For artists and brands alike, engaging in art-fusion collaborations has become the new norm. But still, well-executed collaborations are a phenomenon consumers can’t seem to get enough of. After all, they can breathe life into brands, give voice to artists, and at the same time, infuse our everyday lives with beauty and meaning that nourish our deeper longings. Which brings one to wonder, why have there have been so few ‘Made in Canada’ art-fusion collaborations?
At Arts & Labour, while cheering as much for Canadian artists as for Canadian brands, we wanted to provide some interesting facts for brand directors to consider when planning their next branding campaign. May this win them over? Our fingers remain crossed.
5. Art-fusion builds social media & blogger talk-value.
A compelling art-fusion collaboration can easily outpace the awareness and buzz-value generated by a multi-million dollar advertising campaign. But ultimately, it comes down to a simple, old-fashioned principle: people talk when there’s something worth talking about. Social media is nothing more than word-of-mouth. In other words, creating art-fusion that’s socially, culturally, as well as aesthetically relevant is what it takes to turn the social media taps on. We can still hear the buzz created by Jeff Koons’ limited edition Balloon Dog handbag developed in collaboration with H&M last summer.

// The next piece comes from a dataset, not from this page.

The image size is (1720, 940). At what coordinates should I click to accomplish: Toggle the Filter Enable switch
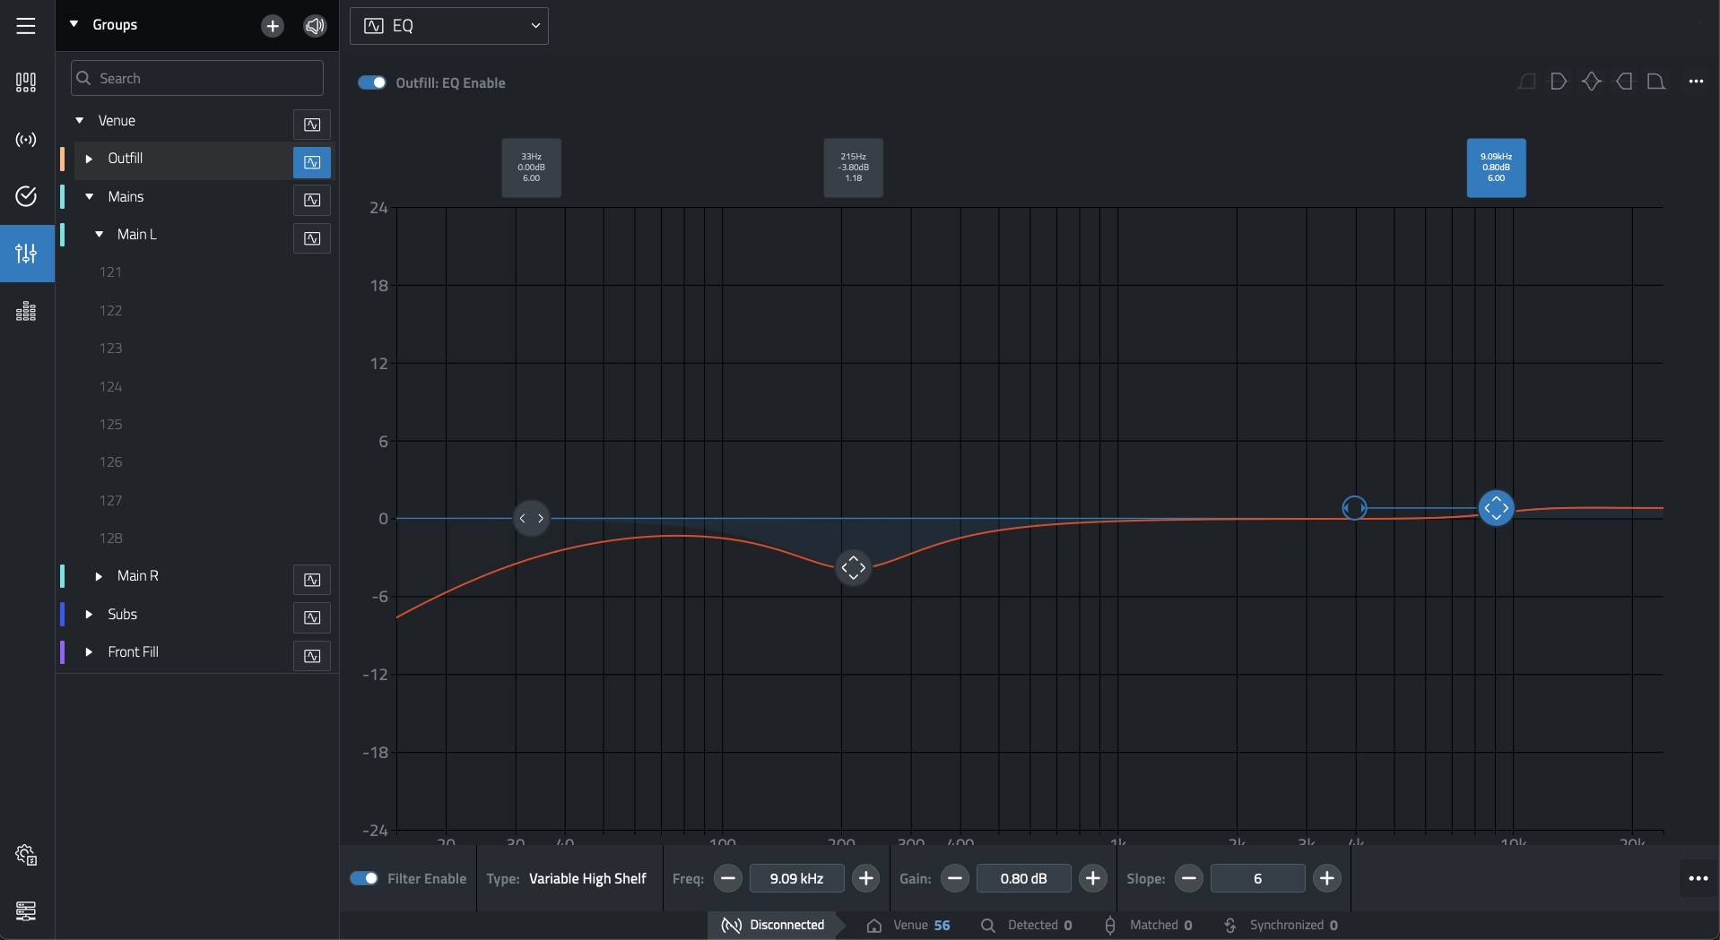pyautogui.click(x=364, y=878)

4. Art-fusion expands beyond the traditional model of advertising.
The beauty of art fusion is that both the artist and the brand are creating something of value and relevance to society, while the marketing benefit is simply a byproduct of the inherent interest the union creates. A well-engineered art-fusion collaboration can even surpass the most exhilarating and innovative advertising campaign. The most recent collaboration between German sporting brand Adidas and West Hollywood art gallery HVW8’s two inspiring minds Kevin Lyons and Jean André. The resulting work, All Day I Dream About Stripes, challenged every product launch strategy rule there is. Instead of a traditional storeroom launch of the four new shoes, the kick off took a place as a part of a show at the HVW8 art gallery, followed by a series of international events, including an installation at the Art Basel in Miami and a few pop-up gallery shows across Europe. Only after fully indulging the art crowds, the collaboration has become available for purchase at regular retailers, now dripping with integrity and ‘must-have’ credibility. The success of All Day I Dream About Stripes has been based on providing a design-savvy, sophisticated audience with equally sophisticated products, presented in a very sophisticated way.
3. Art-fusion increases desire and reduces the need to sell.

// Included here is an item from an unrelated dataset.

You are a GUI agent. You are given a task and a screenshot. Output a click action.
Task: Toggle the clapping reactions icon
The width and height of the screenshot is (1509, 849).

A few brands have built their reputations on creating irresistible art-fusion collaborations in small numbers – which in return have garnered enormous desire and high-demand. It’s a simple equation really; the more irresistible an art-fusion product is, the more desire it generates on its own, requiring less traditional marketing to ‘sell’ it to consumers. The Cambridge Satchel Company with its capsule collections has become a prime example of an overnight brand phenomenon celebrated just for that.
2. Art-fusion reaches new and wider audiences.

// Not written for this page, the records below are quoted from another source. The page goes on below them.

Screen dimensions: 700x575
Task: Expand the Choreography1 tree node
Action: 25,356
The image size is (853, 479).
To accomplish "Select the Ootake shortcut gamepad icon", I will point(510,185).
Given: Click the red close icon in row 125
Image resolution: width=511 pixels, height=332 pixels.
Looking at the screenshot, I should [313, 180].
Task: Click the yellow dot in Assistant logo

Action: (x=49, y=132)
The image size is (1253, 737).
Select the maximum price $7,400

While art has always played the role of visual philosopher to stimulate thought, beliefs and emotion in our culture, art fusion is able to spread the experience of art more broadly, reaching a larger, more mainstream audience and imbuing everyday life with the art experience. The French luxury brand Louis Vuitton’s collaborations have been continuously zeroing in on new markets. Be it in the Asian or Russian market, Louis Vuitton with its playful, yet sophisticated approach to art collaborations has become the role model for many brands to follow. Last year’s collaboration with the six ‘iconoclasts’ interpreting the now iconic ‘LV’ Monogram has confirmed Louis Vuitton as the world’s most widely recognized and desired global luxury brand.
1. Art-fusion infuses a brand with innovation and originality.
For many brands, good product design brings innovation, product differentiation and meaningful consumer involvement. But design alone does not offer an emotionally transformative experience. Innovative art fusion brings newsiness and talk-value, creates a feeling of excitement and generates genuine interest. For Converse, the century-old shoemaker, originality and relevance go hand-in-hand with tradition. Creating art-fusion collaborations with culturally and politically engaged artists has helped Converse to be identified as the ‘rebel’ brand and to remain relevant and ‘cool’ to this day. No small feat.